* What is required:
Arrange the lines of the listing as a Markdown table with columns Row and Line, from the line containing "This screenshot has height=863, width=1400." through the end of the listing, both ends included. Number each row and leave out blank lines.

::::::::

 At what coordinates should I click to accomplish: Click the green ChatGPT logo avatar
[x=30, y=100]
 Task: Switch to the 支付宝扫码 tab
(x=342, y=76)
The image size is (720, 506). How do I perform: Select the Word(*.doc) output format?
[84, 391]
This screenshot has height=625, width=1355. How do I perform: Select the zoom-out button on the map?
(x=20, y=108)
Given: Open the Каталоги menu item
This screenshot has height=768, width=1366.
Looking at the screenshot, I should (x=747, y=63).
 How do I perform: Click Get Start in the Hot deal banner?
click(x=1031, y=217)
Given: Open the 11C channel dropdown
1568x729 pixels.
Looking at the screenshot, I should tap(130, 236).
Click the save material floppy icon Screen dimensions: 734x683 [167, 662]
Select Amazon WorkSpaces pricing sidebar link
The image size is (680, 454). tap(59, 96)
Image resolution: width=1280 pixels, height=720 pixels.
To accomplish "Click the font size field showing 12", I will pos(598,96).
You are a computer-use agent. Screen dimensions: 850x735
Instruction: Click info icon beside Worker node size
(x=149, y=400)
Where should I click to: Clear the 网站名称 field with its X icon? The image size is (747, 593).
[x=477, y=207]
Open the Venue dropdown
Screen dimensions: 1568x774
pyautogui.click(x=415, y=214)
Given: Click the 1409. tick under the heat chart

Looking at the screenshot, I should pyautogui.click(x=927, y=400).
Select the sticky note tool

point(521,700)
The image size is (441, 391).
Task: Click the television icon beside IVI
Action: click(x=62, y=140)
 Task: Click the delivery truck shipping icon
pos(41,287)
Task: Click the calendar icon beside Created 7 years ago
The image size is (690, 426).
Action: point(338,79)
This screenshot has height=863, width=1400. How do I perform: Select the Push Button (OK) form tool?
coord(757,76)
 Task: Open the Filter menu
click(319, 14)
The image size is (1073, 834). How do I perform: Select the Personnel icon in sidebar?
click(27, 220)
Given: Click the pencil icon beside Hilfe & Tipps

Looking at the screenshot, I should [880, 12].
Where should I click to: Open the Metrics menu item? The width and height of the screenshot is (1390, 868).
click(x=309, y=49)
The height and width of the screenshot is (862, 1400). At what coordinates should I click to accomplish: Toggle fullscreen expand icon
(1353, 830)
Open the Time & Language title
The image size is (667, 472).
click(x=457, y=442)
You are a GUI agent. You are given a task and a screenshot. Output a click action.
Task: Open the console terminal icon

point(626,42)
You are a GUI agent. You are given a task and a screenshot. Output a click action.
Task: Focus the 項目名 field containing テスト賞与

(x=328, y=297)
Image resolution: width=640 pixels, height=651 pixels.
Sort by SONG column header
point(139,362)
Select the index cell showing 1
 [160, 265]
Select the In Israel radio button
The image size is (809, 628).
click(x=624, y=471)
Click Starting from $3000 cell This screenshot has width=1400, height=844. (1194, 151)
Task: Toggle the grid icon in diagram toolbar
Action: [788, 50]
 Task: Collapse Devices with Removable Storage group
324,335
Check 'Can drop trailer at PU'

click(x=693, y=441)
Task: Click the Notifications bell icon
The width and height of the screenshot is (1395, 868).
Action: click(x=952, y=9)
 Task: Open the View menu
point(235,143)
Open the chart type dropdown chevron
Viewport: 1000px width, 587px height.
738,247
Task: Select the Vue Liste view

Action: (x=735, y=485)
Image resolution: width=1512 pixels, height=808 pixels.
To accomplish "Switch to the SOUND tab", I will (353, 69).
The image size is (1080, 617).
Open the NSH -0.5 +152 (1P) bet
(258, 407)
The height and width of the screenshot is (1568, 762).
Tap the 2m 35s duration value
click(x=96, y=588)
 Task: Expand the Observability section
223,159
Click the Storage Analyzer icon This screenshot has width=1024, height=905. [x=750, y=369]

::::::::

* Solution to this task:
| Row | Line |
|---|---|
| 1 | This screenshot has height=863, width=1400. How do I perform: Select the Push Button (OK) form tool? |
| 2 | coord(757,76) |
| 3 |  Task: Open the Filter menu |
| 4 | click(319, 14) |
| 5 | The image size is (1073, 834). How do I perform: Select the Personnel icon in sidebar? |
| 6 | click(27, 220) |
| 7 | Given: Click the pencil icon beside Hilfe & Tipps |
| 8 | Looking at the screenshot, I should [880, 12]. |
| 9 | Where should I click to: Open the Metrics menu item? The width and height of the screenshot is (1390, 868). |
| 10 | click(x=309, y=49) |
| 11 | The height and width of the screenshot is (862, 1400). At what coordinates should I click to accomplish: Toggle fullscreen expand icon |
| 12 | (1353, 830) |
| 13 | Open the Time & Language title |
| 14 | The image size is (667, 472). |
| 15 | click(x=457, y=442) |
| 16 | You are a GUI agent. You are given a task and a screenshot. Output a click action. |
| 17 | Task: Open the console terminal icon |
| 18 | point(626,42) |
| 19 | You are a GUI agent. You are given a task and a screenshot. Output a click action. |
| 20 | Task: Focus the 項目名 field containing テスト賞与 |
| 21 | (x=328, y=297) |
| 22 | Image resolution: width=640 pixels, height=651 pixels. |
| 23 | Sort by SONG column header |
| 24 | point(139,362) |
| 25 | Select the index cell showing 1 |
| 26 |  [160, 265] |
| 27 | Select the In Israel radio button |
| 28 | The image size is (809, 628). |
| 29 | click(x=624, y=471) |
| 30 | Click Starting from $3000 cell This screenshot has width=1400, height=844. (1194, 151) |
| 31 | Task: Toggle the grid icon in diagram toolbar |
| 32 | Action: [788, 50] |
| 33 |  Task: Collapse Devices with Removable Storage group |
| 34 | 324,335 |
| 35 | Check 'Can drop trailer at PU' |
| 36 | click(x=693, y=441) |
| 37 | Task: Click the Notifications bell icon |
| 38 | The width and height of the screenshot is (1395, 868). |
| 39 | Action: click(x=952, y=9) |
| 40 |  Task: Open the View menu |
| 41 | point(235,143) |
| 42 | Open the chart type dropdown chevron |
| 43 | Viewport: 1000px width, 587px height. |
| 44 | 738,247 |
| 45 | Task: Select the Vue Liste view |
| 46 | Action: (x=735, y=485) |
| 47 | Image resolution: width=1512 pixels, height=808 pixels. |
| 48 | To accomplish "Switch to the SOUND tab", I will (353, 69). |
| 49 | The image size is (1080, 617). |
| 50 | Open the NSH -0.5 +152 (1P) bet |
| 51 | (258, 407) |
| 52 | The height and width of the screenshot is (1568, 762). |
| 53 | Tap the 2m 35s duration value |
| 54 | click(x=96, y=588) |
| 55 |  Task: Expand the Observability section |
| 56 | 223,159 |
| 57 | Click the Storage Analyzer icon This screenshot has width=1024, height=905. [x=750, y=369] |